I know Sybase is the creator of the TDS protocol and has advanced it since it
sold/licenced the technology to MS but I don't know to what level does FreeTDS
support their TDS 'flavour', remember that django-pyodbc sits above a stack
composed
by pyodbc + unixodbc (or another ODBC driver manager like iodbc) + FreeTDS ODBC
driver + FreeTDS TDS component. So we depend on these pieces working.
You may also be interested in this django-developers thread form a couple of
months ago:
http://groups.google.com/group/django-developers/browse_thread/thread/9ed0cb5575
c2584b
It shows there are Sybase employees working on a Django backend for Sybase SQL
Anywhere.
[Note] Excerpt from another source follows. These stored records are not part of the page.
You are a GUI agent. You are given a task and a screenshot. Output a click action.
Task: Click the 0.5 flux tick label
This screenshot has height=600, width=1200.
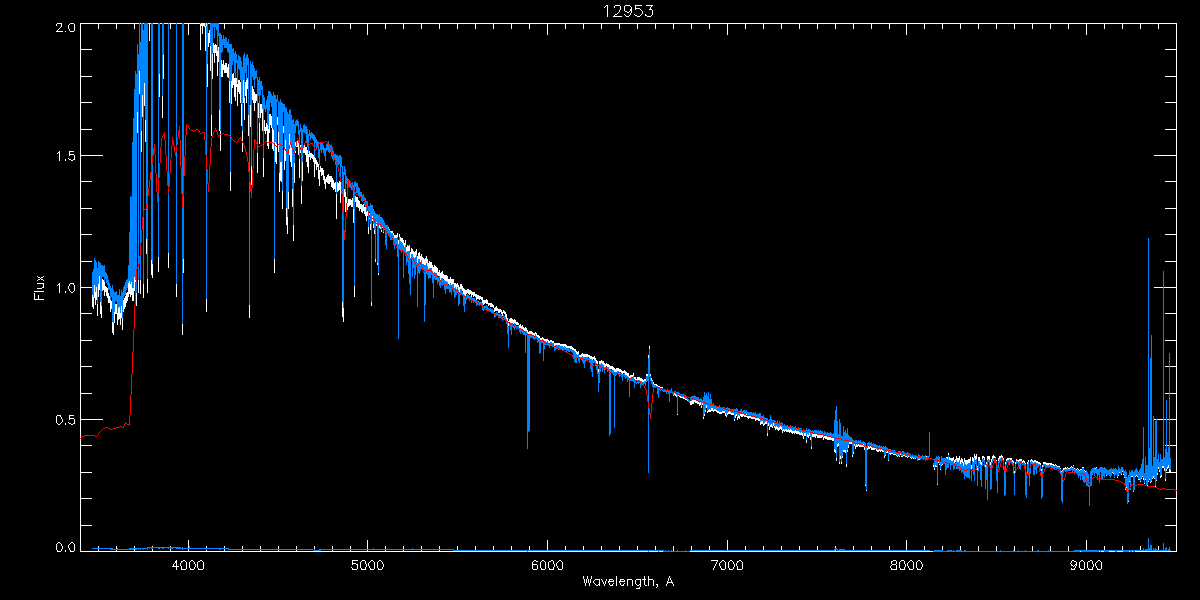(x=64, y=419)
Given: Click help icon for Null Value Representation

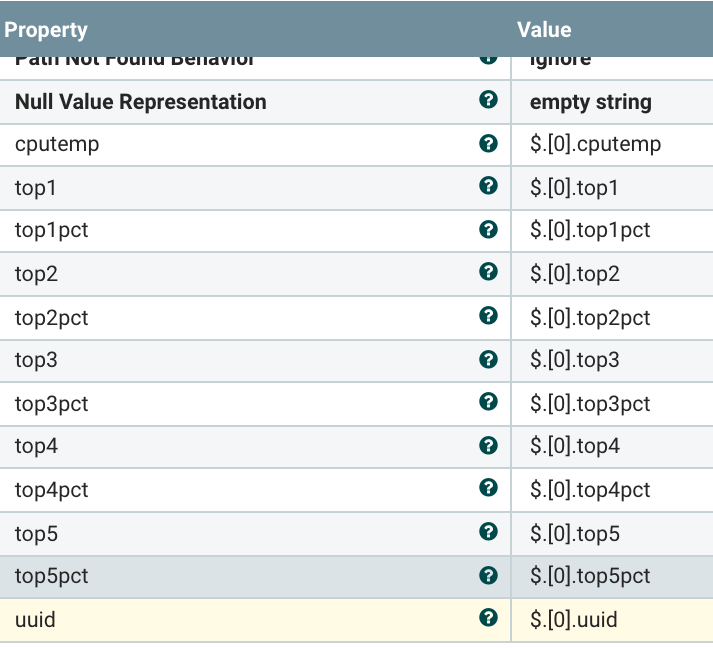Looking at the screenshot, I should click(488, 100).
I don't know what (if any) relationship there is between SQL Anywhere
and
the products you mention though.
Original comment by cra...@gmail.com
on 5 Jun 2009 at 10:50
Has there been any demand for getting sybase ASE support? Would be very
interested to get it working. I do not have much time but would be keen to try
and work on this.
Thanks
Original comment by naveed.r...@gmail.com
on 30 Dec 2011 at 12:42
I also would like to see Sybase ASE support in django-pyodbc.
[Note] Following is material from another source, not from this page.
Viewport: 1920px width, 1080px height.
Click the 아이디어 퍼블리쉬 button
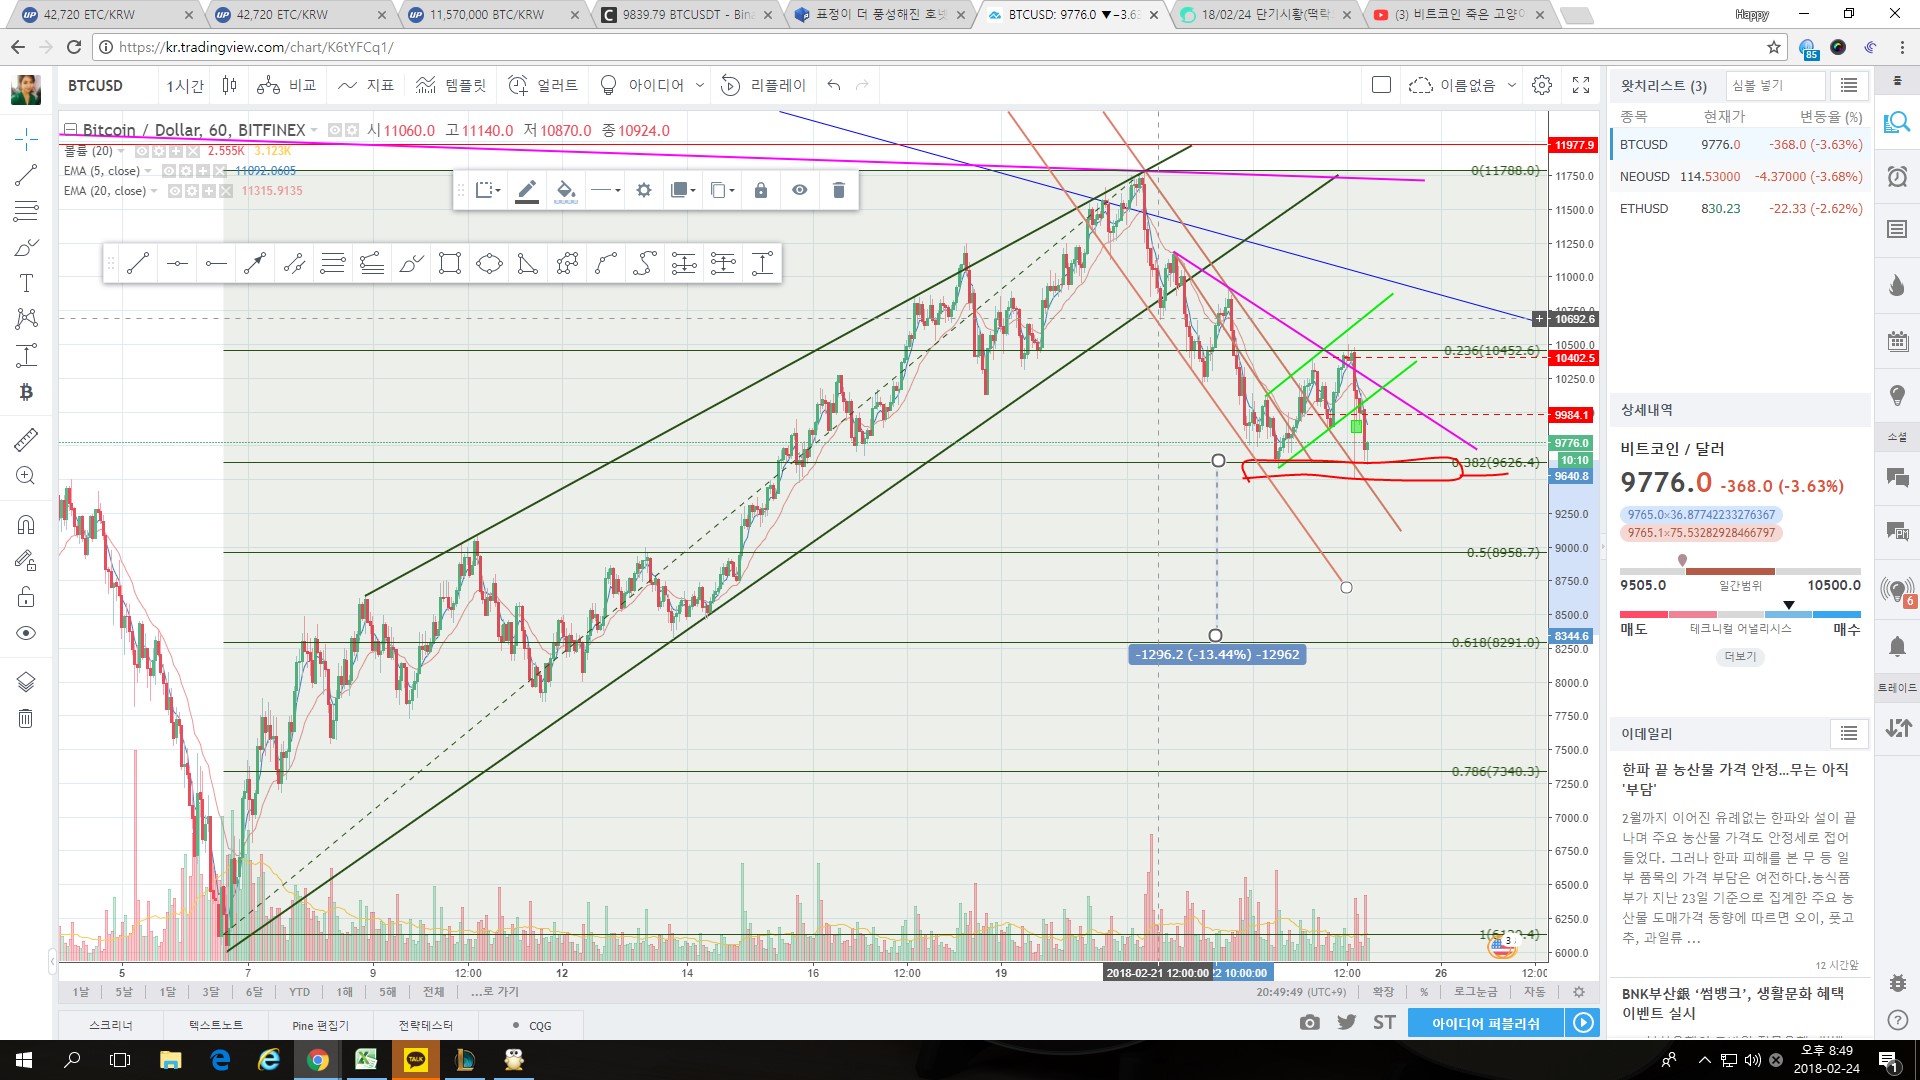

I am making some experiments here with Sybase (ASE 12.5), and I was able to
connect to the database after changing django-pyodbc/sql_server/base.py to
append the driver configuration despite the DSN is set (but the default
behavior is to set the driver only if no DSN is set, but then pyodbc fails to
connect without a driver, I don't really know why).
But it seems that there are some things that are specific to SQL Server.
First thing is the semicolon, that Sybase doesn't support (at least the version
we use at ACME), and soon after connecting I got an error because of this line:
cursor.execute("SET DATEFORMAT ymd; SET DATEFIRST %s" % self.datefirst)
I changed to:
cursor.execute("SET DATEFORMAT ymd"
cursor.execute("SET DATEFIRST %s" % self.datefirst)
but soon after that I go other errors from the code that tries to get the SQL
Server version... I commented it out, and then the next thing was some other
thing in introspection.py to get the list of tables...
Now, I am thinking I'm not doing this the right way.
What would be the best way to provide Sybase specific commands for these sort
of things?
Create a copy of the sql_server directory named sybase, try to import
everything and override whenever is needed?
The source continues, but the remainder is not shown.